● Problem description: Each line of the records below that holds "Open" should be copied out.

Task inputs START

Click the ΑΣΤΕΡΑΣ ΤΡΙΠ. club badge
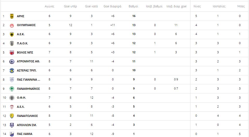249x137 pixels. point(12,70)
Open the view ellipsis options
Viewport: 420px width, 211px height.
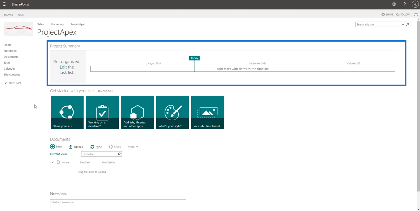pyautogui.click(x=73, y=154)
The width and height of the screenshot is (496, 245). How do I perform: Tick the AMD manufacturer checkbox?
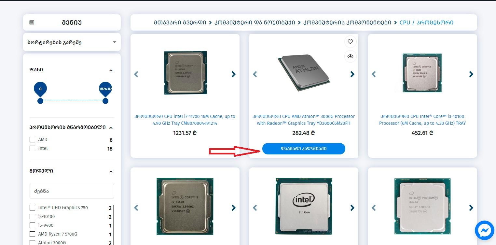tap(32, 139)
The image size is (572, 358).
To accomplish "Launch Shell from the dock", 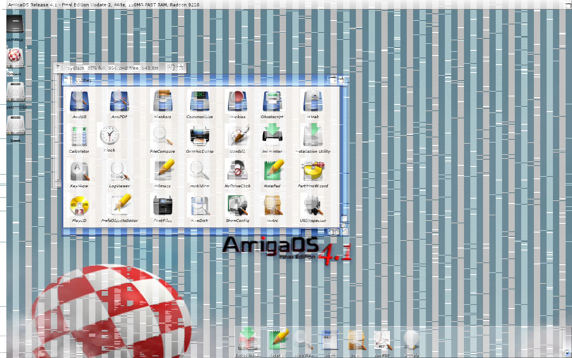I will click(330, 341).
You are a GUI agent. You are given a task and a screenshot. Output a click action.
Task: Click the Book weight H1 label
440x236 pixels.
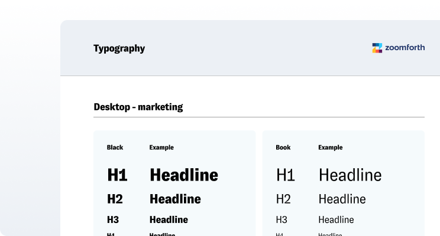pyautogui.click(x=286, y=175)
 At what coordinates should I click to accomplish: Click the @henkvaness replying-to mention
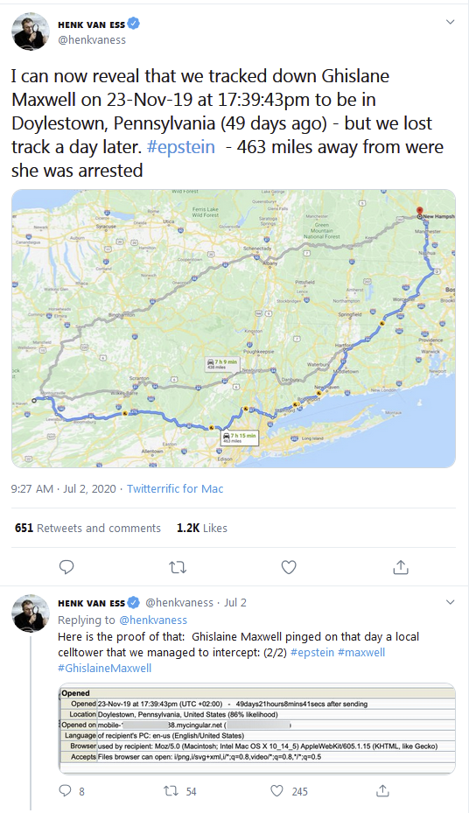153,620
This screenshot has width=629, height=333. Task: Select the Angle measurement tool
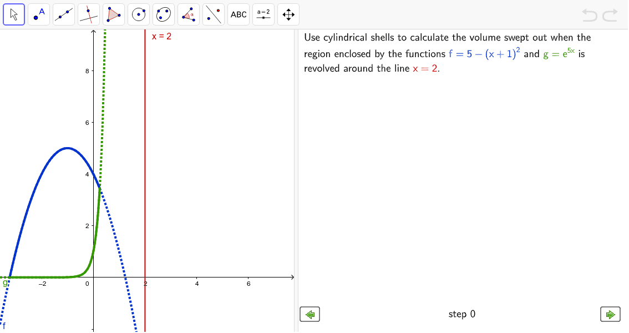(188, 14)
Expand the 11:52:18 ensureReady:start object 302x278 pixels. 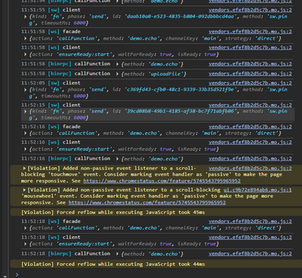[26, 244]
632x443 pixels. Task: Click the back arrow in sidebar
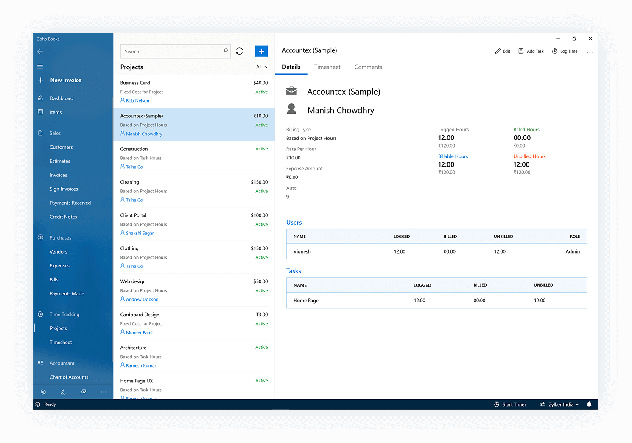point(40,51)
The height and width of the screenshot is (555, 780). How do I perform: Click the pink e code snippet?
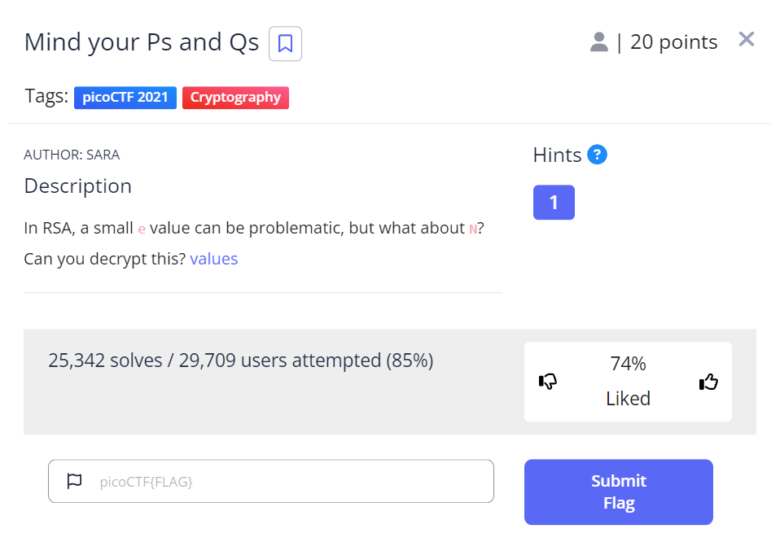[142, 229]
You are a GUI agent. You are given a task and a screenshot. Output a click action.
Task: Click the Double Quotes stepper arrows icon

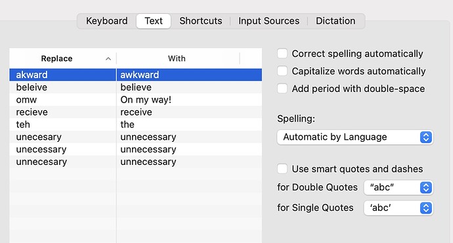pos(426,188)
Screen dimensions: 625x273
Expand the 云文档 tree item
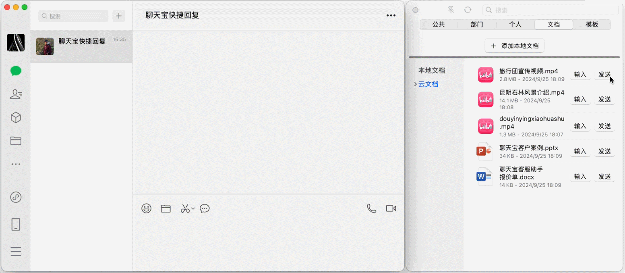pos(416,84)
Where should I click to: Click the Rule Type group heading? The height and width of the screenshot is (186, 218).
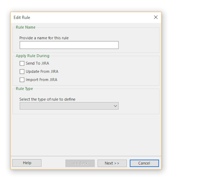(x=25, y=89)
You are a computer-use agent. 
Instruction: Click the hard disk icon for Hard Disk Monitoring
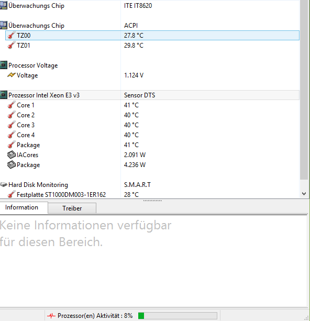point(4,185)
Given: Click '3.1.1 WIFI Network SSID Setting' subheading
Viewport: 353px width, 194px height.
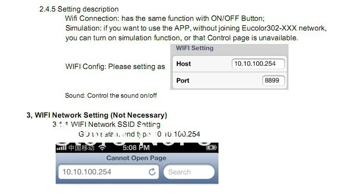Looking at the screenshot, I should pyautogui.click(x=106, y=124).
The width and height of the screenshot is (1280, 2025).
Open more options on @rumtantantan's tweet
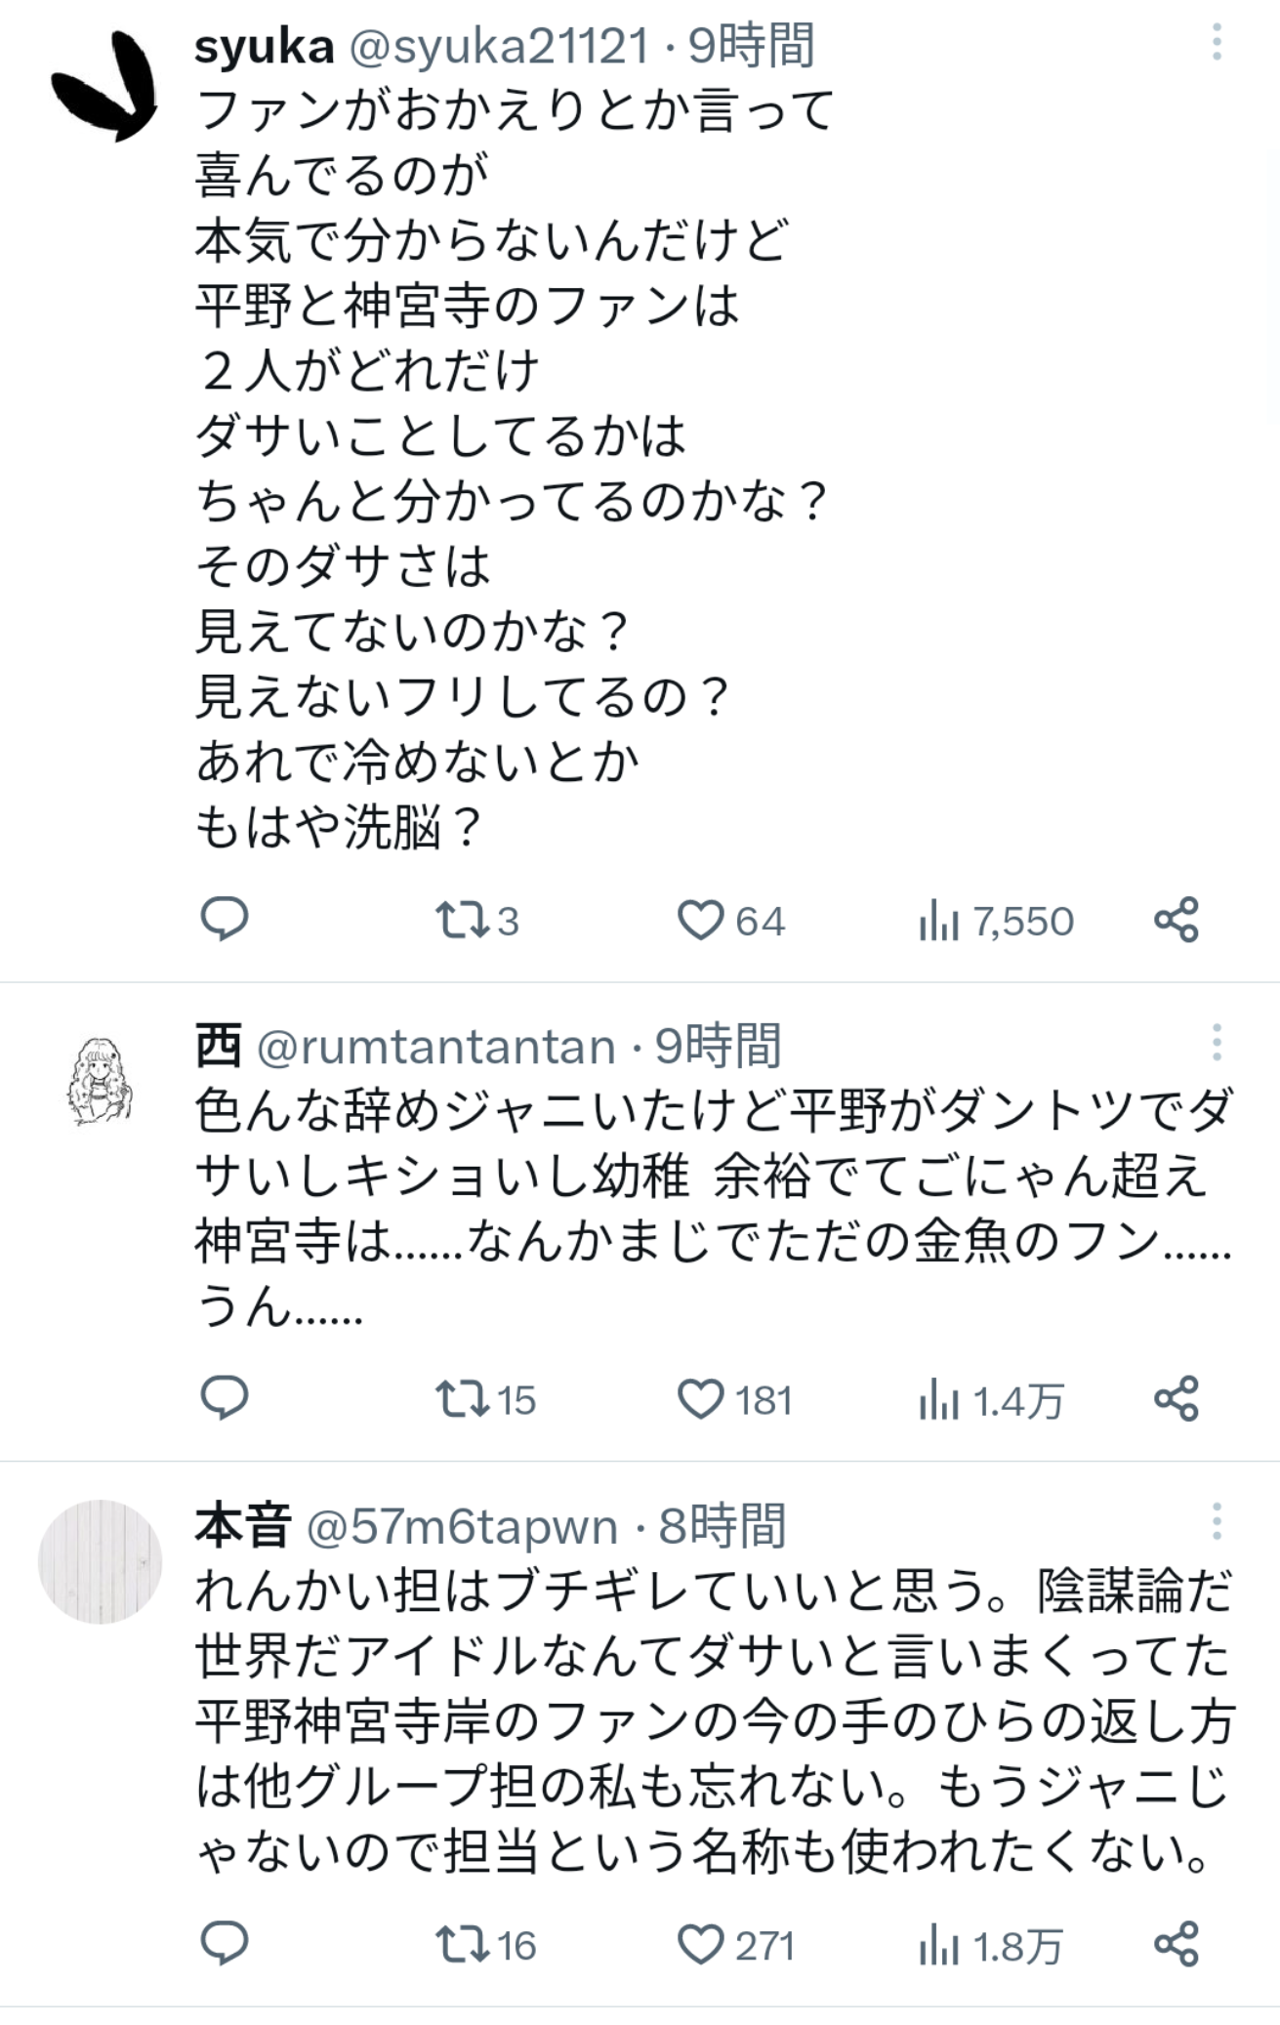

Task inputs END

● Your solution:
Open the view ellipsis options
Open more options on @rumtantantan's tweet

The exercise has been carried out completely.